Excerpted data>
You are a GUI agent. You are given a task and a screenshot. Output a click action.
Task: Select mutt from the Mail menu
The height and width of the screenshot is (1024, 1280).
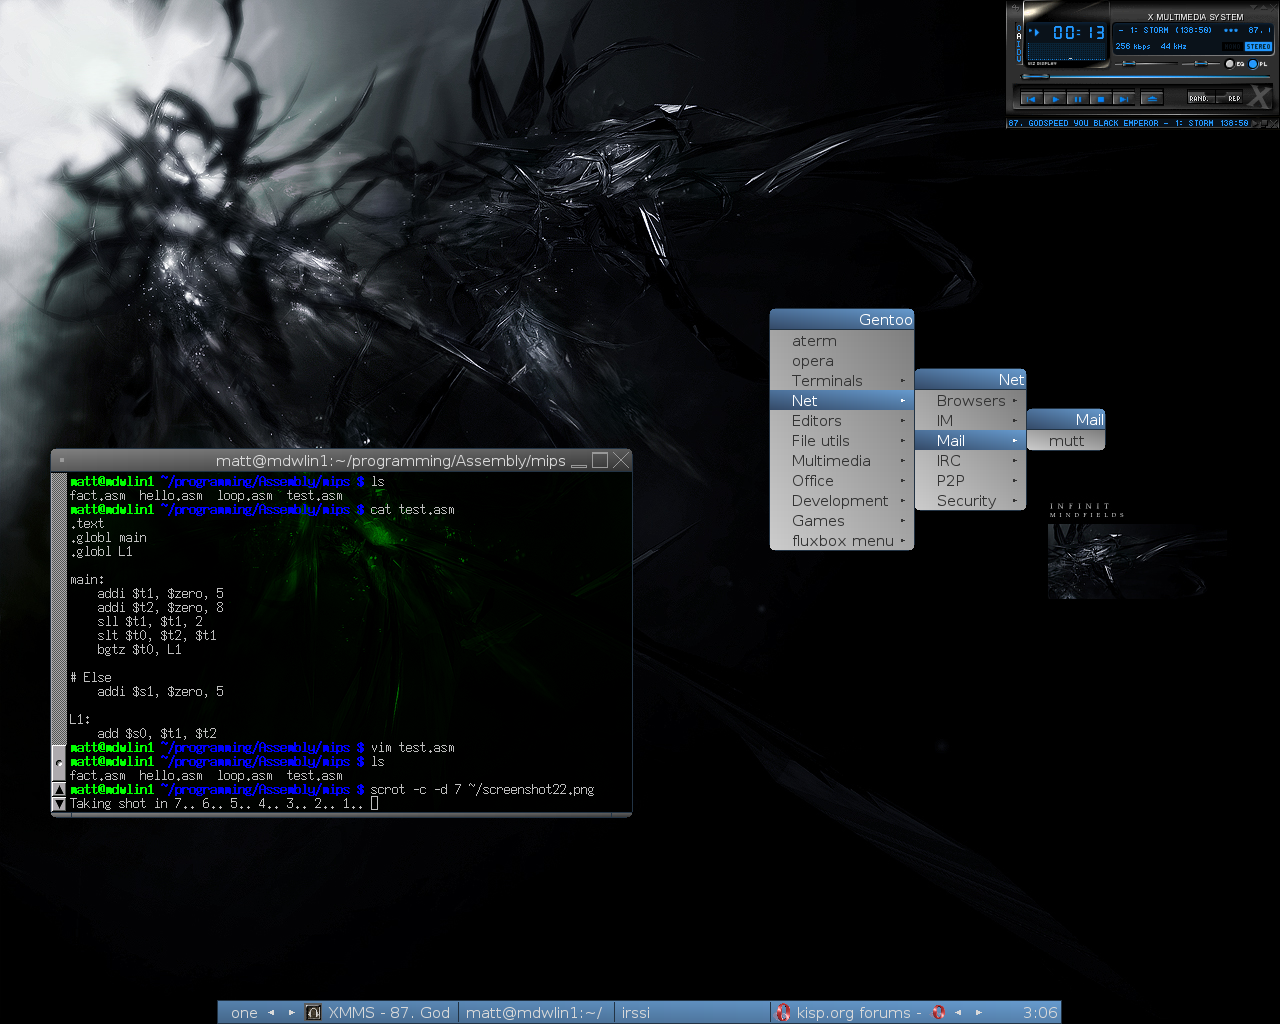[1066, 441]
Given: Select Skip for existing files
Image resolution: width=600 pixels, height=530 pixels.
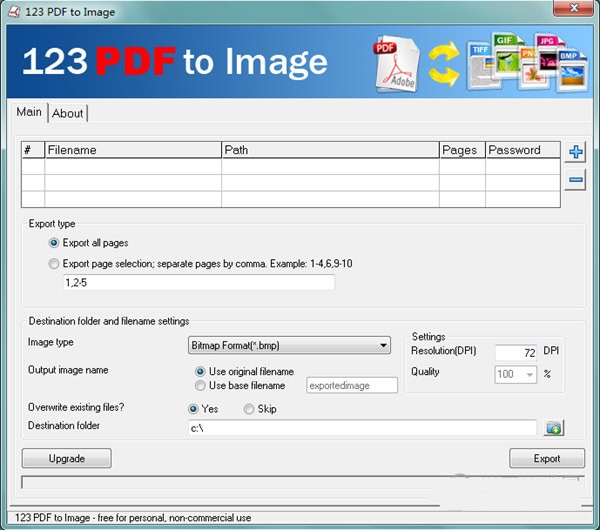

What you need to do> Nothing but an exact copy of the data, without its images, should make up your answer.

Response>
You are a GUI agent. You are given a task and a screenshot. Output a click action.
Task: Select mutt from the Mail menu
The height and width of the screenshot is (1024, 1280).
[1066, 441]
Given: Select Skip for existing files
Image resolution: width=600 pixels, height=530 pixels.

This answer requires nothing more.